Jared Reed, así se llama el tipo, no se atreve a salir al escenario a hablar del filme. Hay una voz en off femenina que relata su relación con él. Una espectadora que parece importante para la trama aguarda impaciente su llegada, que nunca se produce. Queda claro que ella va a ser la narradora. Sabemos enseguida que fue su ayudante de dirección. Exceptuando un par de momentos en los que se vuelve al cine donde se proyecta Matadero, el filme dentro del filme, la narración adopta una estructura a lo Ciudadano Kane (Citizen Kane, Orson Welles, 1941), siendo todo un gran flashback.

La cosa empieza bien. Reed parece uno de esos tipos capaces de cabrear a sus productores o a quien haga falta con tal de llevar a cabo su visión. La ambiciosa meta es realizar un western ultraviolento que bien podría haber salido de las mentes de Alejandro Jorodowsky o Roger Corman, aunque la escala remite más a los rodajes imposibles y ampulosos de La puerta del cielo (Heaven’s Gate, Michael Cimino, 1980) o Fitzcarraldo (Werner Herzog, 1982).

Su necesidad de buscar a actores en el teatro político del momento permite a Fillol realizar un retrato de la militancia contra el dictador en esa época de forma oblicua, sin tratar directamente de sus células o de los servicios secretos del régimen, que aparecen de soslayo. Poco a poco, del western todo va derivando hacia el terror. Sabemos que el final va a ser sangriento, y no necesariamente de forma ficticia.

Sin embargo, ese tercer acto no está a la altura del resto del filme que, habiendo construido bien toda esa tensión hasta el último nudo de trama, se desinfla, como si a Fillol le entrasen ganas de resolver rápido el asunto y no meterse en camisas de once varas. Esos últimos minutos hacen que el filme se perciba como más cobarde de lo que prometía y anulan todo lo bueno que se ha relatado antes, apoyado por un grupo de grandes actores jóvenes —no tanto Julio Perillán, que interpreta a un Reed un tanto exagerado— y a la siempre competente fotografía de Mauro Herce. Es una pena, esto daba para más.

Cerramos esta segunda crónica locarniana con Fairytale (Skazka – Сказка, 2022), la última genialidad de Aleksandr Sokúrov, un cineasta incorruptible que demuestra una vez más que está más allá de toda categorización. Van Stalin, Hitler, Mussolini y Churchill por el purgatorio… Y no, no es un chiste, esta cinta de animación hace uso de la tecnología del deepfake para, escaneando cientos de documentos históricos de los mandatarios, reconstruir versiones suyas de un verosímil fotorrealismo. Se nos muestra todo en blanco y negro, espacios brumosos y fondos pintados a mano y modelados por ordenador que bien podrían haber salido de los pinceles de Dalí o El Bosco.

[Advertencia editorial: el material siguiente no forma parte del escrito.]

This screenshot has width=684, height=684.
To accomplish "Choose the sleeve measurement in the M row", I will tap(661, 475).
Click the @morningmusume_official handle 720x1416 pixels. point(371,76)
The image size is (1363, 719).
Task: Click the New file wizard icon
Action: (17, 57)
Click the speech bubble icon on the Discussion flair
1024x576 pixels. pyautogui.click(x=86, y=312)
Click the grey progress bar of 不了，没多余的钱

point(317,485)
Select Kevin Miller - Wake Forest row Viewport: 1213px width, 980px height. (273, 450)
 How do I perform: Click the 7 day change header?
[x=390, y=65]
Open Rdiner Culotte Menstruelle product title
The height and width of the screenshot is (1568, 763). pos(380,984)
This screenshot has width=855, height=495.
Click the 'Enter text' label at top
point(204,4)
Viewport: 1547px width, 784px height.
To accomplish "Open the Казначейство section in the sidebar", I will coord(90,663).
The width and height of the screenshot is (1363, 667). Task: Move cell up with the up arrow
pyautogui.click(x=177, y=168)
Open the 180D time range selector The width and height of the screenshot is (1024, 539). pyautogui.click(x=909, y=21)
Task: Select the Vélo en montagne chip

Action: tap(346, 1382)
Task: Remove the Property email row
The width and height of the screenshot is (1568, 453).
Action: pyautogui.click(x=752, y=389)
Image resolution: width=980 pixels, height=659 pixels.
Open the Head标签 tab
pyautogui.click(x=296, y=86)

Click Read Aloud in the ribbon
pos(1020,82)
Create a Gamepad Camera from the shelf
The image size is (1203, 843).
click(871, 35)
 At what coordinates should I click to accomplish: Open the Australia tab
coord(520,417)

Los diálogos son más bien ridículos y repetitivos, cada uno de ellos canta las loas de sus políticas y naciones y el poco diálogo que pueda existir entre ellos, si es que hay alguno, es realmente de besugos. En el purgatorio nunca ocurre nada, el tiempo se dilata, todo se repite. Y esa es la sensación que Sokúrov nos transmite con estos jinetes del Apocalipsis, detritus de una Europa que se resiste a olvidarlos. Tan sencilla como de alcance infinito, el director más viejo de la selección ofreció la cinta más joven y libre.